Cosa si chiede:
1. Trascrivi fedelmente il passo del testo sulla Turangalìla di Messiaen compreso tra "Per quello che" e "nel corso dell'opera.", estremi inclusi.
2. Elenca tutti i pittori che il testo sulla Turangalìla di Messiaen cita come esempi dell'interesse francese per il mito del primitivo.
3. Prosegui il testo sulla Turangalìla di Messiaen, riprendendo subito dopo l'ultima frase riportata.

──────── Testo estratto

Spostando l'asse dell'analisi sulla ritmica, sul trattamento e sulla combinazione dei volumi orchestrali, sulle complesse stratificazioni armoniche, la Sinfonia mostra un ulteriore riferimento significativo: l'influenza del fauvismo musicale. L'ammirazione di Messiaen per Le Sacre du Printemps di Stravinskij risale notoriamente alla seconda metà degli anni Venti e uno dei suoi esordi orchestrali, Les Offrandes oubliées (1930), ne rivela in modo piuttosto diretto l'influenza. Sedici anni dopo, quando le celebri analisi della ritmica stravinskiana si diffondevano tra gli allievi di Messiaen, primo fra tutti Pierre Boulez, il fascino per il mito del primitivo - che ancora una volta in Francia interessava una vasta area artistico-culturale da Gauguin a Matisse, da Rousseau il doganiere al giovane Picasso - si manifesta tra le principali eredità della prima metà del secolo accolte nella Turangalìla.

Altri aspetti di questa fortunata Sinfonia saranno destinati a successivi sviluppi in Messiaen. Essa conferma, nella elaborata scrittura della parte solistica del pianoforte, la sempre maggiore importanza che questo strumento - si pensi ai grandi cicli pianistici degli anni Quaranta quali le Visions de l'Amen (1943) o i Vingt Regards sur l'Enfant Jésus (1944) - assumerà nel cammino creativo del compositore. A questo proposito egli non mancherà di sottolineare come la Turangalìla, opera di grande sintesi formale, rappresenti «una sorta di Concerto per pianoforte e orchestra».

Infine il risalto dato nella partitura alla sonorità surreale delle Onde Martenot tocca la viva fantasia e sperimentazione timbrica caratteristica del compositore. E sarà proprio la dimensione del rapporto suono-colore, della ricerca di correspondances sinestetiche, già esplorata nella Turangalìla, a riemergere con forza negli ultimi grandi lavori sinfonici degli anni Settanta e Ottanta.

Raffaele Pozzi

Temi e strumenti della Turangalila

Per quello che riguarda la struttura formale dell'opera, oltre ai vari temi specifici propri a ciascuno dei dieci movimenti, Turangalila propone quattro temi ciclici principali, disseminati un po' ovunque nel corso dell'opera.

Il primo tema ciclico, il "tema statua" prosegue per intervalli di terza ed è quasi sempre eseguito dai tromboni in fortissimo, ha una prepotenza che Messiaen definisce di «massiccia e terrificante brutalità» e riconduce ad antichi monumenti messicani, imponenti e minacciosi. «Mi ha sempre fatto pensare a qualche statua terribile e fatale. Io lo chiamo "tema statua". Si pensi a La Venere d'Ille di Prosper Mérimée».

────────────────
──────── Righe di dati

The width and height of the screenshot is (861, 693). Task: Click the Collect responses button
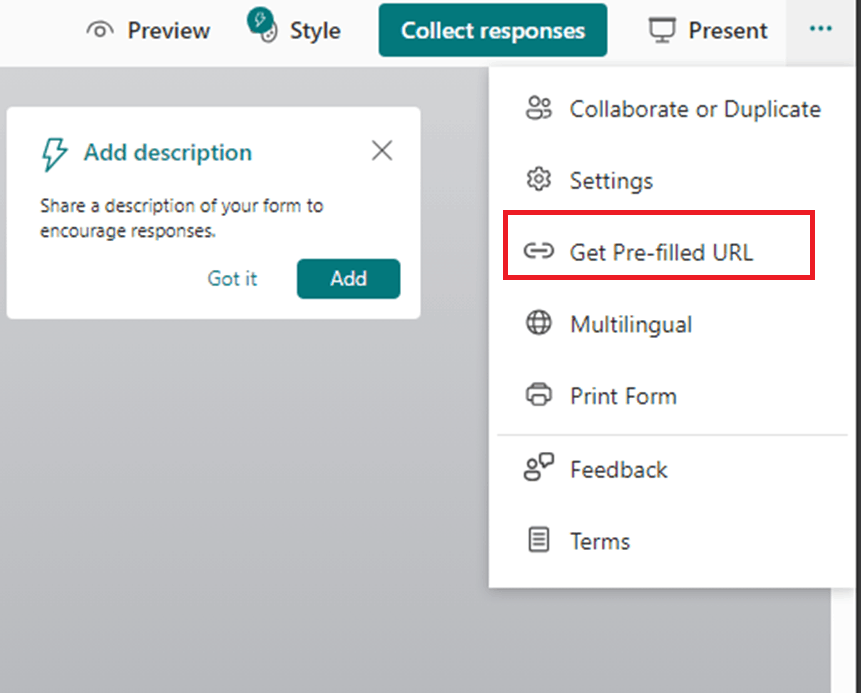tap(493, 30)
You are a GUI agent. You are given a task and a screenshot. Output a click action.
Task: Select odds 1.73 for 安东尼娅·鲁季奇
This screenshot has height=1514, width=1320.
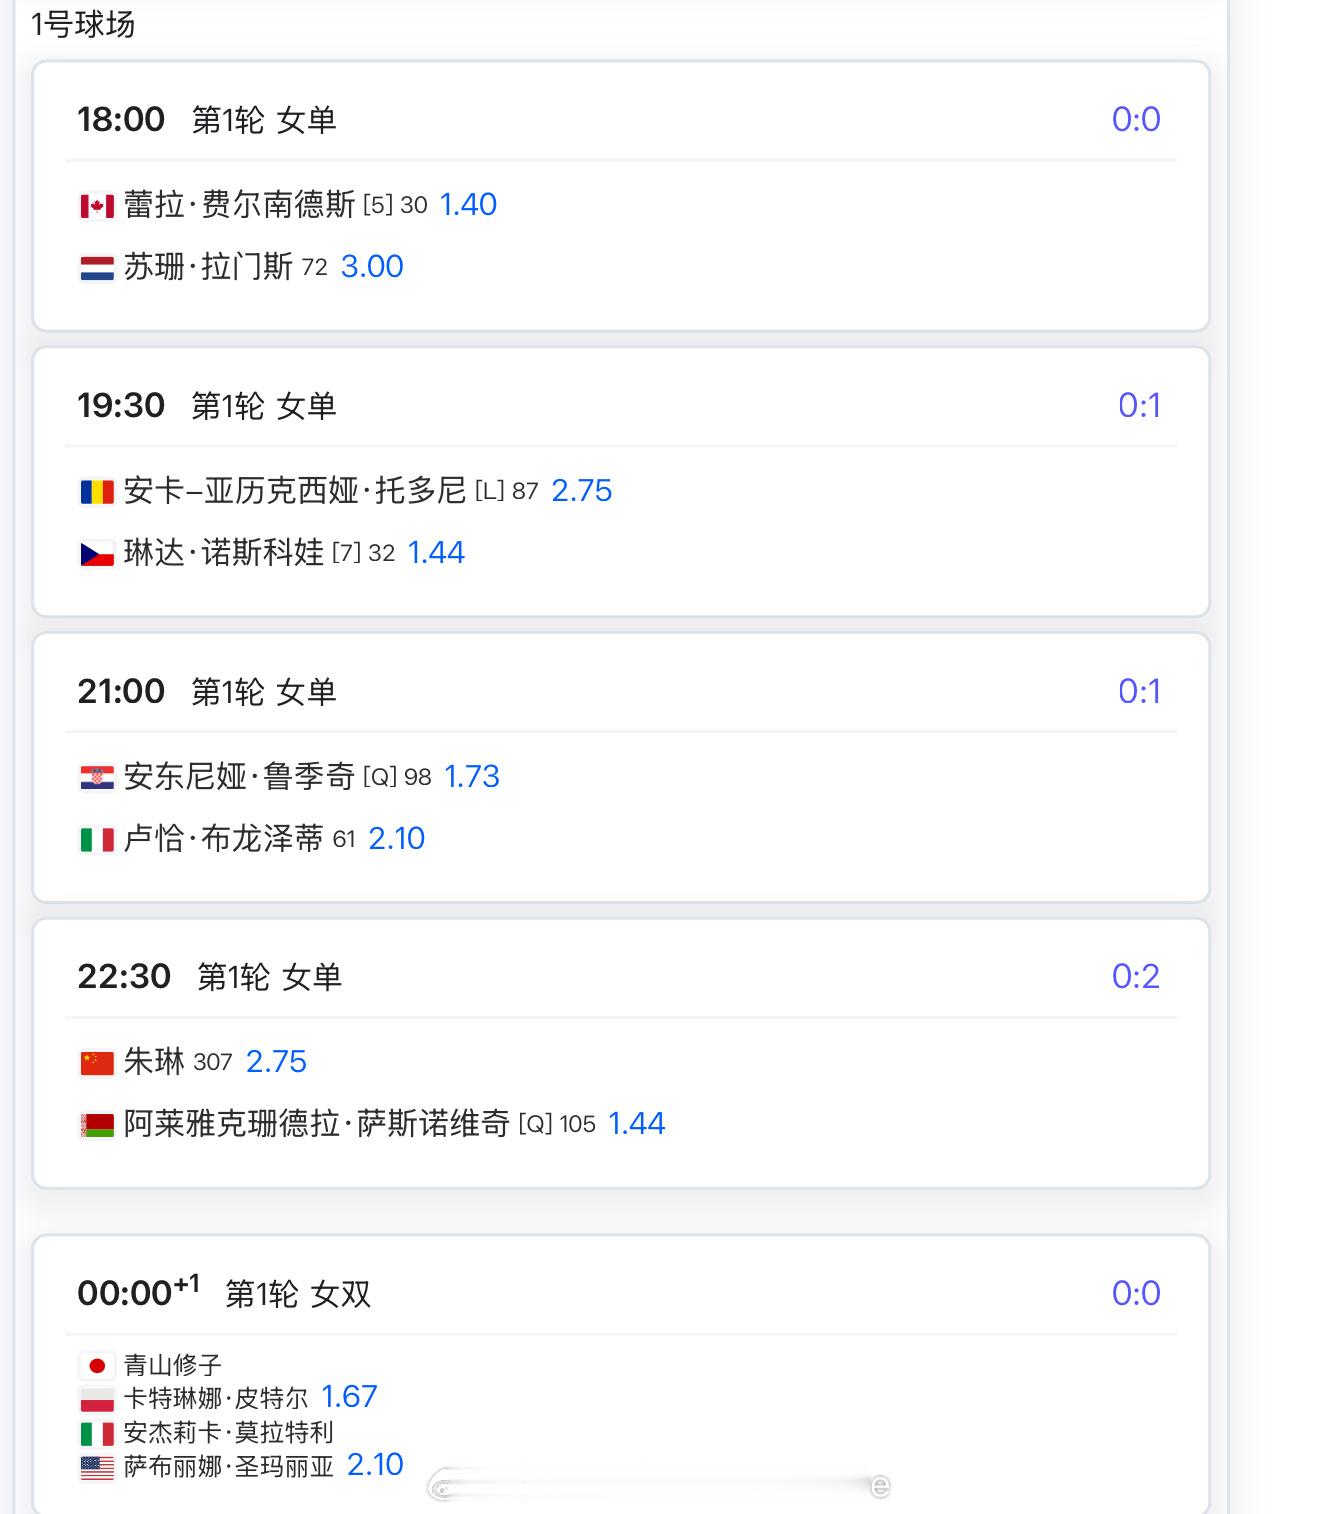tap(472, 777)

────────────────

Esercizi risolti:
1.
Per quello che riguarda la struttura formale dell'opera, oltre ai vari temi specifici propri a ciascuno dei dieci movimenti, Turangalila propone quattro temi ciclici principali, disseminati un po' ovunque nel corso dell'opera.

2.
- Gauguin
- Matisse
- Rousseau il doganiere
- il giovane Picasso

3.
Nel secondo tema ciclico l'autore dialoga con la natura, ne rivela passo dopo passo le verità più intime e ambigue, ne descrive i colori e le atmosfere. L'immagine dei fiori e la loro delicatezza vengono evocate da due voci, «come due occhi che si ripetono», affidate ai clarinetti in pianissimo. «L'immagine più appropriata, in questo caso, è quella di un fiore. Si pensi alla tenera orchidea, al carattere decorativo della fucsia, al rosso gladiolo, alla fragilità del vilucchio... Lo chiamo quindi "tema fiore"».

Il terzo tema ciclico è quello che Messiaen definisce centrale, il più importante di tutti. È il "tema dell'amore", che apparirà nella sua interezza nel sesto movimento, evocato dall'Onde Martenot e dagli archi in sordina.

Il quarto tema è costituito da una semplice progressione di accordi, dove sfondi sonori diversi vengono presentati per contrasti e contrapposizioni: «Più che un tema è un pretesto per creare una varietà di fondi sonori diversi: è così, per esempio, che si stabilisce l'opposizione tra gli accordi ritmati, con cambiamenti di registri, del pianoforte solo, e gli stessi accordi affidati agli stessi timbri d'orchestra tramite un gioco di incroci contrappuntistici (...). Qui come altrove, sia che si protenda in avanti verso il registro grave in pesanti masse nere, o che sia disseminato in figure, in leggeri arpeggi, questo "tema di accordi" realizza la formula dottrinale degli alchimisti: "dissociare e coagulare"».

La strumentazione

Nella Turangalila-Symphonie la strumentazione innovativa ed originale dà vita ad una poetica spirituale espressa in una propagazione grandiosa, dove le idee musicali e le immagini si susseguono più per decisi contrasti che secondo uno sviluppo lineare. La formazione orchestrale è vastissima ed eterogenea, e strumenti tradizionali sono affiancati ad elementi etnici in un vasto contrappunto di ritmi e sonorità. I legni, a gruppi di tre, sono utilizzati in assoli, contrappunti, canti d'uccelli, in gruppi armonici indipendenti, simultaneamente nel registro acuto e grave.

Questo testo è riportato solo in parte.